The rectangular waveguide 1 is a metal waveguide with a regular rectangular section and filled with air medium inside; the schottky diode 5 is in a multi-tube reverse series structure, and two ends of the schottky diode 5 are adhered to the suspension microstrip line. The input waveguide-microstrip transition structure 2 is sequentially connected in series with a Schottky diode 5 and an output microstrip-waveguide transition structure 6 through a local oscillation low-pass filter 3, and is installed on a mixed junction at the joint of the input waveguide and the suspension line by utilizing the matching of a standard waveguide and the suspension microstrip. The input waveguide-microstrip transition structure 2 can adopt a suspended microstrip line as a transmission line, and the transmission line can realize a very wide range of impedance values, thereby being beneficial to greatly reducing the loss of impedance matching media and the majority of electromagnetic field is concentrated in the air. The short-circuit length of the terminal of the rectangular waveguide 1 takes l/4 waveguide wavelengths to ensure that the probe is positioned at the position with the strongest electric field intensity in the waveguide, so as to achieve the highest coupling efficiency and reduce the insertion loss. Because of the high impedance of the waveguide, the height of the waveguide needs to be reduced to reduce the impedance so as to achieve the purpose of matching with the suspended microstrip.

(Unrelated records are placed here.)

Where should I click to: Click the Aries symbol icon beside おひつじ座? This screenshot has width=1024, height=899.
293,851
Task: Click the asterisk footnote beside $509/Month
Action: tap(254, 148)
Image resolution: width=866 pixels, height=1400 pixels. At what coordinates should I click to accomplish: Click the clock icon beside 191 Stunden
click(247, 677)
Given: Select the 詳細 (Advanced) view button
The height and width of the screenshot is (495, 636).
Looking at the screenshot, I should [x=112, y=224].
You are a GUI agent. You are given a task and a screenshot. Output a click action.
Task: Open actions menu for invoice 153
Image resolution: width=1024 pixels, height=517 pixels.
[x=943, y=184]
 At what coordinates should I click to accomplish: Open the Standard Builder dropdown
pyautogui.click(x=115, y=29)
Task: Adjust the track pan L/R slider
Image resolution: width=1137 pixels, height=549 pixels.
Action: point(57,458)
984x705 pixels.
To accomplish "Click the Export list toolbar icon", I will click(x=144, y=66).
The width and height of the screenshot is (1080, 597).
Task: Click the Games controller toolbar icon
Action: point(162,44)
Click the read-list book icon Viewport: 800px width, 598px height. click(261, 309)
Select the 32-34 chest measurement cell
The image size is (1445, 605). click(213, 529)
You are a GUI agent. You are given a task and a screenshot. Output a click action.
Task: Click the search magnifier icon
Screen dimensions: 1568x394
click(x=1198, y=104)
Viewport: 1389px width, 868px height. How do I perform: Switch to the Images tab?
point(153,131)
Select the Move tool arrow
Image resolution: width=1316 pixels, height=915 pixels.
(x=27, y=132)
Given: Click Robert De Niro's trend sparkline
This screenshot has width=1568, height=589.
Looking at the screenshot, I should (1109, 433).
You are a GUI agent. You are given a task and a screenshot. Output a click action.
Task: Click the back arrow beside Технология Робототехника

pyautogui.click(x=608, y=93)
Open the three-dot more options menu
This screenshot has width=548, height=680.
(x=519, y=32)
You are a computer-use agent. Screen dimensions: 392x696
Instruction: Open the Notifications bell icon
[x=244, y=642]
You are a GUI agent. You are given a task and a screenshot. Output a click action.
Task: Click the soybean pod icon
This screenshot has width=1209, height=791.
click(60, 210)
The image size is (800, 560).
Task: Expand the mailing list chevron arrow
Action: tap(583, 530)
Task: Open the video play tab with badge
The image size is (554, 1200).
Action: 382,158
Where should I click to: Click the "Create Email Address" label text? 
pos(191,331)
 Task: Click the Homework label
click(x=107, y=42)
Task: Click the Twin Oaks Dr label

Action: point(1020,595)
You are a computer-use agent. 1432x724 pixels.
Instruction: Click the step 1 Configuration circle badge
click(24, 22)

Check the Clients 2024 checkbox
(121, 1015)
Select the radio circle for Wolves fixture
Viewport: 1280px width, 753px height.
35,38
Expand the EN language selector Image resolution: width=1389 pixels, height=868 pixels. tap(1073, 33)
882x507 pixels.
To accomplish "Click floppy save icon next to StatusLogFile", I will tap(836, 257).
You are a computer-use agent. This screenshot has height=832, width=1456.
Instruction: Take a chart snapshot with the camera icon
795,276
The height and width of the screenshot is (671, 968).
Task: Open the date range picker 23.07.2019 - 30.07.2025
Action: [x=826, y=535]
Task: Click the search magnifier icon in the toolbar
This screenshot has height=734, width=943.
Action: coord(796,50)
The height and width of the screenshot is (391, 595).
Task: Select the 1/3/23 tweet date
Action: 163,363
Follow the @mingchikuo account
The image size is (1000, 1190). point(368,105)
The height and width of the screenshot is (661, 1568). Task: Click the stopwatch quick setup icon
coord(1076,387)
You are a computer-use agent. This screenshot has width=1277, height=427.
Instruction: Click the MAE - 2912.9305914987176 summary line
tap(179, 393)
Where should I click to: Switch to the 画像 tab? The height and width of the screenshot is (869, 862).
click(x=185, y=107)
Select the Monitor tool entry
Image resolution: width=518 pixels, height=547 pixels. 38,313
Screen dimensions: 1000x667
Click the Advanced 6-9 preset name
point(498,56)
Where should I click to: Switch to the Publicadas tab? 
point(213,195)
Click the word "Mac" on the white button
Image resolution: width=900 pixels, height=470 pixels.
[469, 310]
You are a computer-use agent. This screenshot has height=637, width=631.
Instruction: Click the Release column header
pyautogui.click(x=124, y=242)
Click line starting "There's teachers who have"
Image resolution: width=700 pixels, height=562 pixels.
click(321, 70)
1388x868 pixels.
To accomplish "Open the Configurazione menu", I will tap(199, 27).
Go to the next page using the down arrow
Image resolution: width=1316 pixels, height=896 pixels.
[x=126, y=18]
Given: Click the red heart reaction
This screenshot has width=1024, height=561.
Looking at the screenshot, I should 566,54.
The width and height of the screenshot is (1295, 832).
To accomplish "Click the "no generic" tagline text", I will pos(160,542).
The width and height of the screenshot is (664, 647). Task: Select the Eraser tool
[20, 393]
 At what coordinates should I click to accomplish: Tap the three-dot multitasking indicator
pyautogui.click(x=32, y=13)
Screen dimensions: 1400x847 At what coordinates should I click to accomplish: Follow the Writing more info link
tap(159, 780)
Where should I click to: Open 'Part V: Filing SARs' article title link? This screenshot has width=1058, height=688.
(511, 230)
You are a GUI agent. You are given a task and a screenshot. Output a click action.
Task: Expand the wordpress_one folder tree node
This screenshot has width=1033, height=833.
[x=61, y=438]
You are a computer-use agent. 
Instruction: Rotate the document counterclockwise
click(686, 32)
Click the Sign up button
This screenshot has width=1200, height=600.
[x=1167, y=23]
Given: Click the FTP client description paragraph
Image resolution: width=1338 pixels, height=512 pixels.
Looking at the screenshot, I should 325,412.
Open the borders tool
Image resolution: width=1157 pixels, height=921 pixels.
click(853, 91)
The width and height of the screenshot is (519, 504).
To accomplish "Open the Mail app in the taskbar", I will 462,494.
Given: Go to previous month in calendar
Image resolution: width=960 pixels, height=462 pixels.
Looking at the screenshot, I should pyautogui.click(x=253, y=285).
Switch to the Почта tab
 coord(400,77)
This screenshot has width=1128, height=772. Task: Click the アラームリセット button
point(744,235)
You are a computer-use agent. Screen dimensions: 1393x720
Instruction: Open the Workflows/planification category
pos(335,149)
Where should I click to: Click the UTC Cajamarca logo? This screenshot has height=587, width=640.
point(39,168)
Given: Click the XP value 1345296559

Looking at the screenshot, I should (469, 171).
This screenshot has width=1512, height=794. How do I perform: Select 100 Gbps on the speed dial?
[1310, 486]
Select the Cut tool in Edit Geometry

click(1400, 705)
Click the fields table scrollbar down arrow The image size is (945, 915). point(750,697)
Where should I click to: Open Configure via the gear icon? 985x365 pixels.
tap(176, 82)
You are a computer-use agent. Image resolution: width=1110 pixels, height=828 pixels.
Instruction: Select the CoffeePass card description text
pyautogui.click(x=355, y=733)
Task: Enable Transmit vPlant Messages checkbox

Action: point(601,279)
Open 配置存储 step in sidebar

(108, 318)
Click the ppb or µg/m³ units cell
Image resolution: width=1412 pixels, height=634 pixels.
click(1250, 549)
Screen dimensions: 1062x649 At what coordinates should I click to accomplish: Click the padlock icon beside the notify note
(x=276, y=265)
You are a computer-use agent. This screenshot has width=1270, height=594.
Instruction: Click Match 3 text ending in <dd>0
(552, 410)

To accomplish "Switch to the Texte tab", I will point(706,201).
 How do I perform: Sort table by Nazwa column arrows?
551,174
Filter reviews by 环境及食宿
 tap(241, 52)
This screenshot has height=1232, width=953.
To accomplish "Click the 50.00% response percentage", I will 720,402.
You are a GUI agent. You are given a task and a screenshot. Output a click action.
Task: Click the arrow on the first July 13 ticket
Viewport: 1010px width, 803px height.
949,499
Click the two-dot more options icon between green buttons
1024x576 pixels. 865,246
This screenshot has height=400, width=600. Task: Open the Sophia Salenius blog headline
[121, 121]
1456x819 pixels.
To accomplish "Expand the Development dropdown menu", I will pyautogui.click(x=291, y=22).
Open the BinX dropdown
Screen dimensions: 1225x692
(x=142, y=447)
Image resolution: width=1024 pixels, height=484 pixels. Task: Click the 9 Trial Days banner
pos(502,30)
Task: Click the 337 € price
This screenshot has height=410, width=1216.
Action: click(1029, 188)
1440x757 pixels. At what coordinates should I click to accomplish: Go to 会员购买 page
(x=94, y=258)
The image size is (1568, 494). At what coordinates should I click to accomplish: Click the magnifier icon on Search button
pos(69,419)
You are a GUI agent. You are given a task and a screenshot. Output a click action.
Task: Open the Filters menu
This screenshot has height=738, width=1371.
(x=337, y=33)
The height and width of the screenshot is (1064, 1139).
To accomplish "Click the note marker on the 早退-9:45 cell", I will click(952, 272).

The radio frequency signal from the outside enters a local oscillation low-pass filter 3 and a Schottky diode 5 through a standard rectangular waveguide 1 by a waveguide-microstrip transition structure 2, the fundamental wave of the input radio frequency signal is filtered and converted to generate higher harmonics comprising odd and even harmonic components, meanwhile, the Schottky diode 5 is excited by the direct current feed from the outside through the fundamental wave low-pass filter 4, the higher harmonics are output through the microstrip-waveguide transition structure 6 and enter an output waveguide 7 to reduce the initial part, a high-pass filter for filtering low-order and low-order even harmonics is formed, the required higher-order odd harmonic components are filtered, and the filtered odd harmonic components are finally output through a final standard rectangular waveguide of an output waveguide 7. The distance from the short-circuit surface of the output waveguide 7 to the Schottky diode 5 and the distance from the Schottky diode 5 to the local oscillation low-pass filter 3 are adjusted, so that the reflection coefficient of the input port is adjusted, and standing waves are improved.
The specific implementation can adopt the following steps:
(1) And determining the size of the input rectangular waveguide 1 according to the terahertz circuit frequency band requirement, selecting a proper dielectric substrate broadband, and determining the width of the reduced rectangular waveguide 1. The distance from the local oscillation low-pass filter 3 to the schottky diode 5 and the size of the input waveguide-microstrip transition structure 2 can be set by using microwave circuit computer-aided software, and the parameters of each input unit can be determined by optimizing design program of the software.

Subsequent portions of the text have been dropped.